From the records below, list every line that contains the word "Enable", matching its case exactly.
━━━ DATA FOR PROCESSING
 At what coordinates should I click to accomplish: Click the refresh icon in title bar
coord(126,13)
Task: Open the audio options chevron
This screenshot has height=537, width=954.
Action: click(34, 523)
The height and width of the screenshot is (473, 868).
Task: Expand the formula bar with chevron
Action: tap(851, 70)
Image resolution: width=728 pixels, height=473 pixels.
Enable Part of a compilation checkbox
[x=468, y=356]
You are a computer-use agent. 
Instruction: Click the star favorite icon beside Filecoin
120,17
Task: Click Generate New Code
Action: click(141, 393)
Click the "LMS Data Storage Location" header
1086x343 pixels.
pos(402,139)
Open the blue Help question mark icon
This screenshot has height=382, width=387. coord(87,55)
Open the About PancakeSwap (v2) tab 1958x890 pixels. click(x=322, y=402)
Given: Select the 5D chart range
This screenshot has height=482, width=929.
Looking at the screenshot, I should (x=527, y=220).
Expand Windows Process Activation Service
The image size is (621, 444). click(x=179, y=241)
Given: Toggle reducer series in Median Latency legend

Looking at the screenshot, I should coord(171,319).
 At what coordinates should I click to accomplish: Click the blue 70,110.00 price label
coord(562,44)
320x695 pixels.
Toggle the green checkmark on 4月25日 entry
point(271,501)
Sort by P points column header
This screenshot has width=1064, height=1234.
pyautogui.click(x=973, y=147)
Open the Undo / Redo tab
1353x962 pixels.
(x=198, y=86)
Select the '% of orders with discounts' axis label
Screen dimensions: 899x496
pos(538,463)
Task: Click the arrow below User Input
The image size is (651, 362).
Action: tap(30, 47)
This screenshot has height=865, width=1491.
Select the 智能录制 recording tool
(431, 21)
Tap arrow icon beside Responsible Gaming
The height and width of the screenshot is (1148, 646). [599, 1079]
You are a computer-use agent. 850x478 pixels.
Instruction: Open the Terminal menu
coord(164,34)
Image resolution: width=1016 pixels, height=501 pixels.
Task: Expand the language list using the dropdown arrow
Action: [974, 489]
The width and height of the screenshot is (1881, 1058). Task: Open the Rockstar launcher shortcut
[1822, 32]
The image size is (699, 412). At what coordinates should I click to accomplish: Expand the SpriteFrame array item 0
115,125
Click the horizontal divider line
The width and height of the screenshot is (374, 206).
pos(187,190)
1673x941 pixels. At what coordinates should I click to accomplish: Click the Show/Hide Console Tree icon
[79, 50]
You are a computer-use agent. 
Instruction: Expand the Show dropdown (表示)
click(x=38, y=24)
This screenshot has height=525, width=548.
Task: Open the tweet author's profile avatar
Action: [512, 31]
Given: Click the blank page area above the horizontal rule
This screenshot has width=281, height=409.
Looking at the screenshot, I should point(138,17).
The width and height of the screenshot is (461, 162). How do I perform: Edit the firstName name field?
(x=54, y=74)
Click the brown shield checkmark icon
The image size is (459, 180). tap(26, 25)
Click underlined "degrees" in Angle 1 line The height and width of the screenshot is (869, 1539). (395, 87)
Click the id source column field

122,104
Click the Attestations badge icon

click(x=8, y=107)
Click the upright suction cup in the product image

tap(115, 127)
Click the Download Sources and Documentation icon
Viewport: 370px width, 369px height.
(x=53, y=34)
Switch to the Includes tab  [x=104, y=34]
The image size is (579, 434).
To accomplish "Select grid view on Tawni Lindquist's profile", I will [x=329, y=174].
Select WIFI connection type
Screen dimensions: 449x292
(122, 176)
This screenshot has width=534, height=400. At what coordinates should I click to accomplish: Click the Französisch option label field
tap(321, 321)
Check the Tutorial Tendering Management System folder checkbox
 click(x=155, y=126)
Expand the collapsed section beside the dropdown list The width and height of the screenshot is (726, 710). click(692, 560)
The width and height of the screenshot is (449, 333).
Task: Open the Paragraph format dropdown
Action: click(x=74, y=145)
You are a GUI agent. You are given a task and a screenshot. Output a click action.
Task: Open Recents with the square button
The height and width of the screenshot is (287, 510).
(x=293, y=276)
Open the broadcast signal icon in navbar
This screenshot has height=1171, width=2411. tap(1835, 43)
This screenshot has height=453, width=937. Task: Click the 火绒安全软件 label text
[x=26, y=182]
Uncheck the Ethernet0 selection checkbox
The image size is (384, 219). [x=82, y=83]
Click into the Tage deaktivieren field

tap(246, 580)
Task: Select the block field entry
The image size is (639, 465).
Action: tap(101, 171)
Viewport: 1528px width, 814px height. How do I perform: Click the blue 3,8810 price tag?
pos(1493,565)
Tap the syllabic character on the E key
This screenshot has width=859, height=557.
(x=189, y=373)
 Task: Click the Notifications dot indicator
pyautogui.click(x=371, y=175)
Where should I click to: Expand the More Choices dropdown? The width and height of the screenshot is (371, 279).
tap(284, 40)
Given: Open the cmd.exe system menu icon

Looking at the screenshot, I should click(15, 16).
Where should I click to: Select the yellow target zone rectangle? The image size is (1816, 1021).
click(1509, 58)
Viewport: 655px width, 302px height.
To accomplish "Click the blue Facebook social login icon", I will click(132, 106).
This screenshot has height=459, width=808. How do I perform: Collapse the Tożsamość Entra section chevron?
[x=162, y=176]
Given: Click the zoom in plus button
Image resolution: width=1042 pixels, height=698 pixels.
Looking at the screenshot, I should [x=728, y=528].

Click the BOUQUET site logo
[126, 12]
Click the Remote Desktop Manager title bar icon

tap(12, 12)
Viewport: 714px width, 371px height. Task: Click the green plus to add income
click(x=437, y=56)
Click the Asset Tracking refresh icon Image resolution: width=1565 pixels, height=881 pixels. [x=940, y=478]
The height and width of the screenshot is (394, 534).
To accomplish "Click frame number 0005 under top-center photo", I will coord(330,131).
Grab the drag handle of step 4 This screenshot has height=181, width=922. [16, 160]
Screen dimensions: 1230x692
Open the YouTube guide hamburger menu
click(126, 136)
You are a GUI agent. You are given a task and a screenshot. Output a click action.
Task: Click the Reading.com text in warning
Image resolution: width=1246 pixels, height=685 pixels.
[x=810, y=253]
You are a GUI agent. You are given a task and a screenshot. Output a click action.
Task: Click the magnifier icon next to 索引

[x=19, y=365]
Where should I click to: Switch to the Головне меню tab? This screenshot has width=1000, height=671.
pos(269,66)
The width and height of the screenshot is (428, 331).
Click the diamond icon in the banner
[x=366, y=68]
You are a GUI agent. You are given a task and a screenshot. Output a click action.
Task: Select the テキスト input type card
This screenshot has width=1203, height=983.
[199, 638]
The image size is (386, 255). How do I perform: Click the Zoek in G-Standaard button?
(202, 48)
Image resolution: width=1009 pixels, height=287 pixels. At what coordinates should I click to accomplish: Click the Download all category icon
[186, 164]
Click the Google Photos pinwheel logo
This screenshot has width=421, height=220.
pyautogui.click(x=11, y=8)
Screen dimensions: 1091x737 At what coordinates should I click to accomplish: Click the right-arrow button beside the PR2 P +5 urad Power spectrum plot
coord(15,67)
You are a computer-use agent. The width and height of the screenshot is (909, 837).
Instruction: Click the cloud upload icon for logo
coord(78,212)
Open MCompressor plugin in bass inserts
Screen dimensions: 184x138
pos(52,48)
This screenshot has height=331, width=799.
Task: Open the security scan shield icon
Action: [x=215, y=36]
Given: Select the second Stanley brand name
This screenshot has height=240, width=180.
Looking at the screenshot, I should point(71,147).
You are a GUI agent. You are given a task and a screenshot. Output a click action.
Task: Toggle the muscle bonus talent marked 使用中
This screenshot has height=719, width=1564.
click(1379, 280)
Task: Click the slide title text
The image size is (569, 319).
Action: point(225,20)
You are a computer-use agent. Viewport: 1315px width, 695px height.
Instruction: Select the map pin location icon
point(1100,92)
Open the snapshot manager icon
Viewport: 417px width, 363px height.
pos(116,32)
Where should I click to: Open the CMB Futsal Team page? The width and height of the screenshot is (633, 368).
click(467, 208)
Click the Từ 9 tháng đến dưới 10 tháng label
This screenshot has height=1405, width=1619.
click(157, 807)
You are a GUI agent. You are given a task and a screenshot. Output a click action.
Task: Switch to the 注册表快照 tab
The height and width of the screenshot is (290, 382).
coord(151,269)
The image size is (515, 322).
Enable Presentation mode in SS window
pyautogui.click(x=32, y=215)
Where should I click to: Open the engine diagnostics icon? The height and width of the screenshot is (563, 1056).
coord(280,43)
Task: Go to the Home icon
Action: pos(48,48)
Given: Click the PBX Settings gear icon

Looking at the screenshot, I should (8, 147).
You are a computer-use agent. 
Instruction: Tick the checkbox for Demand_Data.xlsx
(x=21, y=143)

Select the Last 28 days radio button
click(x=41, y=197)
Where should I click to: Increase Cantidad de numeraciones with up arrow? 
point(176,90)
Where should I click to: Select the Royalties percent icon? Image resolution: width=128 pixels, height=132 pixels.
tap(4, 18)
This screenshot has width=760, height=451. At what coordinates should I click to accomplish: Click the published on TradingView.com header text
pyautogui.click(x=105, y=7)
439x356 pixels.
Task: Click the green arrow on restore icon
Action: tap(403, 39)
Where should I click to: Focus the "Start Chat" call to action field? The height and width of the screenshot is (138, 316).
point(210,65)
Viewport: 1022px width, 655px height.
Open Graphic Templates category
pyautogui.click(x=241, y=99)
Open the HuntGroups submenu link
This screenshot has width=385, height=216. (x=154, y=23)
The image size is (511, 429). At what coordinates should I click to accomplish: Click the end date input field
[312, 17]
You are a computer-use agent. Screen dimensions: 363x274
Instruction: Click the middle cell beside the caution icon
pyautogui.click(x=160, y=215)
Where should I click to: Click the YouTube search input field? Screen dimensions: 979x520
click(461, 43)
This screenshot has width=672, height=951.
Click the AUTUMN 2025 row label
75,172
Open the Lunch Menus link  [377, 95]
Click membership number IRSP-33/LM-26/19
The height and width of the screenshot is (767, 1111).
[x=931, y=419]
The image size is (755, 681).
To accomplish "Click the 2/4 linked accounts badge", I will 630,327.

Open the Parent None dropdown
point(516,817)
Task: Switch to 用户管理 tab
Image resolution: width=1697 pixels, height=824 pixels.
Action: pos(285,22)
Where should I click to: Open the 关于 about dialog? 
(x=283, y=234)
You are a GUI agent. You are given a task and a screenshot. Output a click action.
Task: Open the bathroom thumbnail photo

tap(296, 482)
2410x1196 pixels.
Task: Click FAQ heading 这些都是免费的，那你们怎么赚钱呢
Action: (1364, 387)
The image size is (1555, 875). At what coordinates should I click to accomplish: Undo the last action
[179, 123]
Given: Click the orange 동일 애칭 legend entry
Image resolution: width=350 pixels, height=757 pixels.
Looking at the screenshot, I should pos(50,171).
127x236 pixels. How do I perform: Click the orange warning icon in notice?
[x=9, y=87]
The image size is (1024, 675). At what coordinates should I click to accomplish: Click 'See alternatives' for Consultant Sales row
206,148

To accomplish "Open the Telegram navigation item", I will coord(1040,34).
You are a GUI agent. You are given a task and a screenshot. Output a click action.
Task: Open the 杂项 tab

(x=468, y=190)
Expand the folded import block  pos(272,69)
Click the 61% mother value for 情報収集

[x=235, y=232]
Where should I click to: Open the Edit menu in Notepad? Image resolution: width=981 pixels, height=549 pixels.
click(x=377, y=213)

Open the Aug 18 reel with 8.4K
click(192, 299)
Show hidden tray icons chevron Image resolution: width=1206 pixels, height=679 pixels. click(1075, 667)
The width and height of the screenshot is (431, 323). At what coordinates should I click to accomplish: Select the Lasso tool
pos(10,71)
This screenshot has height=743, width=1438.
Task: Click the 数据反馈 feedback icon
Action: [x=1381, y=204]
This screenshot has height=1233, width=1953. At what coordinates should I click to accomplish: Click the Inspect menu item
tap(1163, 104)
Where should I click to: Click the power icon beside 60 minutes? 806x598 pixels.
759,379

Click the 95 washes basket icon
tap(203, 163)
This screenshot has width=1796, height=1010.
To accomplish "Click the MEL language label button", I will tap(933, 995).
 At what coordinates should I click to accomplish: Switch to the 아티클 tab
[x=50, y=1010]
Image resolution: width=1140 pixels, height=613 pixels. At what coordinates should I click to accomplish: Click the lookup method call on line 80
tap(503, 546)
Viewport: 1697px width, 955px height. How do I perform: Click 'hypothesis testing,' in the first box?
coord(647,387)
━━━━━━
*EXERCISE OUTPUT*.
Enable Part of a compilation checkbox
Enable Presentation mode in SS window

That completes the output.